WHAT YOU WILL DO: Beginning with the line that contains "This screenshot has height=560, width=1024.", transcribe every line down to the end of the entries, exactly, and no other lines.

*** Begin section ***

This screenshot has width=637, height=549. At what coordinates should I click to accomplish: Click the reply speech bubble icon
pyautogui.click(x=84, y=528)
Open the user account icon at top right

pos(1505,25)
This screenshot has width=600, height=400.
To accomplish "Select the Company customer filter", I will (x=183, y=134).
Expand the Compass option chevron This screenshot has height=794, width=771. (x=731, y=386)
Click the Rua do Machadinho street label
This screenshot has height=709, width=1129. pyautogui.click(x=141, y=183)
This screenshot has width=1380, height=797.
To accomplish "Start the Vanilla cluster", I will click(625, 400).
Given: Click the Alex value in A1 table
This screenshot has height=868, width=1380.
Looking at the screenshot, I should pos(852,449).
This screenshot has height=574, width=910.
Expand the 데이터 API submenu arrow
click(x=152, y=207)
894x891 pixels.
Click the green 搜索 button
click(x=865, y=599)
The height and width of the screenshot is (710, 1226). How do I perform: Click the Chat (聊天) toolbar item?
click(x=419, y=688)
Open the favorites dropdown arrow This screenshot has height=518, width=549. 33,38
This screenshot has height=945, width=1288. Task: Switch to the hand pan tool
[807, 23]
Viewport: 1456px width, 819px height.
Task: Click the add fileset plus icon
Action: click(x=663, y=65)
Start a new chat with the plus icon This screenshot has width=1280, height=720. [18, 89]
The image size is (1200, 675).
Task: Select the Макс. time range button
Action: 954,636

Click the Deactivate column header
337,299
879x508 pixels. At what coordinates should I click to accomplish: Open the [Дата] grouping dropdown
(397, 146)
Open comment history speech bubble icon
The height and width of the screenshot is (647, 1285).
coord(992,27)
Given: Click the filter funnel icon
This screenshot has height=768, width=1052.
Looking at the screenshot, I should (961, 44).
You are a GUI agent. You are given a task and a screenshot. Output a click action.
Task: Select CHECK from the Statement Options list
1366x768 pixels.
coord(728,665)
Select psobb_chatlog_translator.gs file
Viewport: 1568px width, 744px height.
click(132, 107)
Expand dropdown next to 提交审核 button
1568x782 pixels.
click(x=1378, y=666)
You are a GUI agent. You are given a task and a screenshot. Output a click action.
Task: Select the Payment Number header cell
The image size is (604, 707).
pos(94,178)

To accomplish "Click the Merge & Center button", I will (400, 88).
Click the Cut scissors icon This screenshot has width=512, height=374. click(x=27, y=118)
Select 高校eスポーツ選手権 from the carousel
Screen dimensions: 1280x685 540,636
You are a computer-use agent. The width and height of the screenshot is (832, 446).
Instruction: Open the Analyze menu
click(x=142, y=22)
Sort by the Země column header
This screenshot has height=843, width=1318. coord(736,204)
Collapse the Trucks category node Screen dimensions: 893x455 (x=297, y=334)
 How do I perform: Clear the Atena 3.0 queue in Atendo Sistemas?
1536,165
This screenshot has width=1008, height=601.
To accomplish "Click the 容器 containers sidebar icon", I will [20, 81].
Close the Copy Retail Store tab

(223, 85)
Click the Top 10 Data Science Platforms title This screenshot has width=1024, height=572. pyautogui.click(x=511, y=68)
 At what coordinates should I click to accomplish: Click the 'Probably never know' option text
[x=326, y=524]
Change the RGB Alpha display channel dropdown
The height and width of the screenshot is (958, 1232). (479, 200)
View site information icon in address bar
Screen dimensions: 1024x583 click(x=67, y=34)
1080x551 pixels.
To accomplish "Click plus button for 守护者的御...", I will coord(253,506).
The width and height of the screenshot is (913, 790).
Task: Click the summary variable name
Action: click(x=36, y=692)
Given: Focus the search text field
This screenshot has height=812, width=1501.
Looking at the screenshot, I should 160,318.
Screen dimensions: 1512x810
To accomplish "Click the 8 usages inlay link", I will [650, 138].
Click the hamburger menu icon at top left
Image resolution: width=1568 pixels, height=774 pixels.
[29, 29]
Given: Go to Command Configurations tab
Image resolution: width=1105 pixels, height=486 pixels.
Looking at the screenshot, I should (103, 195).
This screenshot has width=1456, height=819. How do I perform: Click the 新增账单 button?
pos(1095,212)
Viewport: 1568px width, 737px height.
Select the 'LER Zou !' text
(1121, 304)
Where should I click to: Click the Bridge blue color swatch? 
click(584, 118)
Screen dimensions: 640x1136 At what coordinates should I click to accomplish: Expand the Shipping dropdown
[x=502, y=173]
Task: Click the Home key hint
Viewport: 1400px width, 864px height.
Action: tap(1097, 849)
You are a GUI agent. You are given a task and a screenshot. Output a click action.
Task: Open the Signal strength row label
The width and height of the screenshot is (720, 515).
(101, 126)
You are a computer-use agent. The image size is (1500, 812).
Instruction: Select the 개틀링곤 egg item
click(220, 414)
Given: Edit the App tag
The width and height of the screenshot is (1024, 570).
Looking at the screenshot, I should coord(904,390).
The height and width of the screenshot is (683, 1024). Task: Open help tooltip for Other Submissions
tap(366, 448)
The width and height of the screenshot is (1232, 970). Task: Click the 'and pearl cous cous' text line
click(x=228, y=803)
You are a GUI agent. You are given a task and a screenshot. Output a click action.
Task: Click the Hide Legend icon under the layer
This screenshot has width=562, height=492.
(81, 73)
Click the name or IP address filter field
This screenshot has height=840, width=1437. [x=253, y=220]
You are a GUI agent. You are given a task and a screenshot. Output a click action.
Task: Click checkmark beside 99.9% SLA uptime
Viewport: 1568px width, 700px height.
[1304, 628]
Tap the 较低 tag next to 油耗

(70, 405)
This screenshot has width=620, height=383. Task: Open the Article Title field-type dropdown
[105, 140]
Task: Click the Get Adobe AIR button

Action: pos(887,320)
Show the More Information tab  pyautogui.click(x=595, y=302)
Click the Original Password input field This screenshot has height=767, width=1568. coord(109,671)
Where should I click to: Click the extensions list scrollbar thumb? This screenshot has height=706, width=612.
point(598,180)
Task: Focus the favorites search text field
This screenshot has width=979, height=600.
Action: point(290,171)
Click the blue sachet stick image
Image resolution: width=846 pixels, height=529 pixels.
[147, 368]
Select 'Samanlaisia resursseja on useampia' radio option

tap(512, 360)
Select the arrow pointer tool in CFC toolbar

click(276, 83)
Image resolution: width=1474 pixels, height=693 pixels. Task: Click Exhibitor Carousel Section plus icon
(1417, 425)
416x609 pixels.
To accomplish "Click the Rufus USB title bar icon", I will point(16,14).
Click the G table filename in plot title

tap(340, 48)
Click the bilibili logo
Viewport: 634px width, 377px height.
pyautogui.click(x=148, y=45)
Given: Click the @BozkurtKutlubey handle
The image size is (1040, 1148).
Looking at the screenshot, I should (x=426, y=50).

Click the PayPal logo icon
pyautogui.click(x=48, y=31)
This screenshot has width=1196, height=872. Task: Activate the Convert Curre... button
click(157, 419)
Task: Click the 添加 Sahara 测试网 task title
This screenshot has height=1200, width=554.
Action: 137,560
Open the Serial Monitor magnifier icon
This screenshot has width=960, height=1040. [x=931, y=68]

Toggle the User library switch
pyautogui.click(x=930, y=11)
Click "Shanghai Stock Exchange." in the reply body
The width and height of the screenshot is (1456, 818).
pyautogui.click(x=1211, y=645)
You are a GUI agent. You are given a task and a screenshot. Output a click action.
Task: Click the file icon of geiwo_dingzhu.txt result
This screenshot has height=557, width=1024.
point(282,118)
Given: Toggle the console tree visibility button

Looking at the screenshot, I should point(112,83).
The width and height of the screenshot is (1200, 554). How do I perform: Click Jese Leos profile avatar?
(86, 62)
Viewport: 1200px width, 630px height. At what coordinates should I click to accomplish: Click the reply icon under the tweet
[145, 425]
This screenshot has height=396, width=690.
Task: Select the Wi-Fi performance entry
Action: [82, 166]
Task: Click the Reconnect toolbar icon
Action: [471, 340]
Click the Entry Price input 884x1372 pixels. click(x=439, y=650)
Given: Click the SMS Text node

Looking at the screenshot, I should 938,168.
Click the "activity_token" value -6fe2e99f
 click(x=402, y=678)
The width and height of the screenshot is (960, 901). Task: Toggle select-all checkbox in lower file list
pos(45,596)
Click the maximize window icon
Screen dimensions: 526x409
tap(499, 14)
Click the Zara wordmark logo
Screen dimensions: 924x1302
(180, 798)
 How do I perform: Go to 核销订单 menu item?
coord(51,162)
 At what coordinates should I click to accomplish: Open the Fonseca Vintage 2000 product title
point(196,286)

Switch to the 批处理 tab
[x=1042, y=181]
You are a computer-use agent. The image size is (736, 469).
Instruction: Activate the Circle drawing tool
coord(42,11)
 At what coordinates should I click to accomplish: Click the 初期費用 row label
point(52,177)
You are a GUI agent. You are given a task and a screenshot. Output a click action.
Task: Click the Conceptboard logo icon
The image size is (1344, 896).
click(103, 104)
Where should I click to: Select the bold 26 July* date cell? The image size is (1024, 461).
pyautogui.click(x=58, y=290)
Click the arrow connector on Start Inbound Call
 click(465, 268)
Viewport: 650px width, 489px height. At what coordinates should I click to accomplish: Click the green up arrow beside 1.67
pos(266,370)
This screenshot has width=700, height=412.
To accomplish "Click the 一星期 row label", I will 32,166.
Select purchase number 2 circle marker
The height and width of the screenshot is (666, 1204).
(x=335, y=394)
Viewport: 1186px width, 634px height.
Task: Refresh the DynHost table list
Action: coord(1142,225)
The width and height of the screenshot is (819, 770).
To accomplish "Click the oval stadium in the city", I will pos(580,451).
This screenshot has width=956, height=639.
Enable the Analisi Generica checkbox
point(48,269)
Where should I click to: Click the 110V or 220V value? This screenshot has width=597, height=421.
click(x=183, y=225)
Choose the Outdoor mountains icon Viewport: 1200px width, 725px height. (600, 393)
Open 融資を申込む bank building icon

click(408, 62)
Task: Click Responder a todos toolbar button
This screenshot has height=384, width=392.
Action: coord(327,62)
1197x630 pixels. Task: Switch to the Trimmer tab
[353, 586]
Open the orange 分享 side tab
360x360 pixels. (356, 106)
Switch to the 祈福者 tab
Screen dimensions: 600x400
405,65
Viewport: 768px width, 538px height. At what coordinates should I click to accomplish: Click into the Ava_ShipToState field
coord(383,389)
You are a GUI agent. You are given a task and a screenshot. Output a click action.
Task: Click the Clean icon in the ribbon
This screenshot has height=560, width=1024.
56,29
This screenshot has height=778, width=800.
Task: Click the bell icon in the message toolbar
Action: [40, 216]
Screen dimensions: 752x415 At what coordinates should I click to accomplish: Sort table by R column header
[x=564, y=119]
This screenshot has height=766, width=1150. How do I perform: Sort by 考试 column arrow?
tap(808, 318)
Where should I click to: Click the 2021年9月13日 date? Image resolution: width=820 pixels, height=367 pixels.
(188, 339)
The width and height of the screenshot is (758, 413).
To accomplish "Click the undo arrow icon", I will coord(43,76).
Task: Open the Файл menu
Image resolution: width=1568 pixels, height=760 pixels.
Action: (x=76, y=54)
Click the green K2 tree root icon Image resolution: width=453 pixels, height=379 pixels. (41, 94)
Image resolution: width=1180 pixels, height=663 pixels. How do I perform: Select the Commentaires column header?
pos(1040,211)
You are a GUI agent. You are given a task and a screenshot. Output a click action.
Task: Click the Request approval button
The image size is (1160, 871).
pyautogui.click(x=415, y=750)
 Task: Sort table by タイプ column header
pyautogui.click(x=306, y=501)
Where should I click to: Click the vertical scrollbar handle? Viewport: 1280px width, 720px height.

*** End section ***

EXPECTED ANSWER:
This screenshot has height=560, width=1024.
56,29
This screenshot has height=778, width=800.
Task: Click the bell icon in the message toolbar
Action: [40, 216]
Screen dimensions: 752x415 At what coordinates should I click to accomplish: Sort table by R column header
[x=564, y=119]
This screenshot has height=766, width=1150. How do I perform: Sort by 考试 column arrow?
tap(808, 318)
Where should I click to: Click the 2021年9月13日 date? Image resolution: width=820 pixels, height=367 pixels.
(188, 339)
The width and height of the screenshot is (758, 413).
To accomplish "Click the undo arrow icon", I will coord(43,76).
Task: Open the Файл menu
Image resolution: width=1568 pixels, height=760 pixels.
Action: (x=76, y=54)
Click the green K2 tree root icon Image resolution: width=453 pixels, height=379 pixels. (41, 94)
Image resolution: width=1180 pixels, height=663 pixels. How do I perform: Select the Commentaires column header?
pos(1040,211)
You are a GUI agent. You are given a task and a screenshot. Output a click action.
Task: Click the Request approval button
The image size is (1160, 871).
pyautogui.click(x=415, y=750)
 Task: Sort table by タイプ column header
pyautogui.click(x=306, y=501)
Where should I click to: Click the vertical scrollbar handle? Viewport: 1280px width, 720px height.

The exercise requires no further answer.